> **Given exercise**:
Please give the entries from the line containing "Click the Gambar column header" through the line containing "tap(32, 34)" again, changing "column header" to "table heading" and leaving everything else unchanged.

● ● ●

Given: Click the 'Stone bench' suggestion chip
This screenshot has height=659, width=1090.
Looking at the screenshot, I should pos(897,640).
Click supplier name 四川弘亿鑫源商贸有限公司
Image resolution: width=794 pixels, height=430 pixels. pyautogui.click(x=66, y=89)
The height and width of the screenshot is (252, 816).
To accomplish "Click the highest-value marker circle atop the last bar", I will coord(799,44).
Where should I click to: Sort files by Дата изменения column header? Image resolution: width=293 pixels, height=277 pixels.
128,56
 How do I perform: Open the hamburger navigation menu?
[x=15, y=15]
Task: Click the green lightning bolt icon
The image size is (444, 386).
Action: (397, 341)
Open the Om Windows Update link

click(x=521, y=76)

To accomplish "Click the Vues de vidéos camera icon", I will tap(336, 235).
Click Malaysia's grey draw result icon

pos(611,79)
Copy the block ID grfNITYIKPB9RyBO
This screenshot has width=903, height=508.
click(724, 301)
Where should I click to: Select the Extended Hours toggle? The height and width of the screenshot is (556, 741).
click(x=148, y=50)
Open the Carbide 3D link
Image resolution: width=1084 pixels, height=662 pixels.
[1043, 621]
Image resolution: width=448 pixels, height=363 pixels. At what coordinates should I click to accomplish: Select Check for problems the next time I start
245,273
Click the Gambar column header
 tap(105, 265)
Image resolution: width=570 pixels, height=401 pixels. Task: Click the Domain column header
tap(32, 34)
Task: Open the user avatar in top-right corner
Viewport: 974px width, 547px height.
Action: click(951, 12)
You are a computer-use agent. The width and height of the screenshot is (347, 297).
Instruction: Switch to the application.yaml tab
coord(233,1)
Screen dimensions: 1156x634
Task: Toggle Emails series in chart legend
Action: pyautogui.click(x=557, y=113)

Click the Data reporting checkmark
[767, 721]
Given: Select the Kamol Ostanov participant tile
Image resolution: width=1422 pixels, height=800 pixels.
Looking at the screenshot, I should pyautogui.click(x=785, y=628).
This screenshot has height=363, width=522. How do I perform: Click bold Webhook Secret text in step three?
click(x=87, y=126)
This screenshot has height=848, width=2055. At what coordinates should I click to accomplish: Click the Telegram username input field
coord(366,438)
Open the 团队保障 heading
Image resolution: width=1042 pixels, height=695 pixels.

● ● ●

> **Right answer**:
Click the Gambar table heading
 tap(105, 265)
Image resolution: width=570 pixels, height=401 pixels. Task: Click the Domain table heading
tap(32, 34)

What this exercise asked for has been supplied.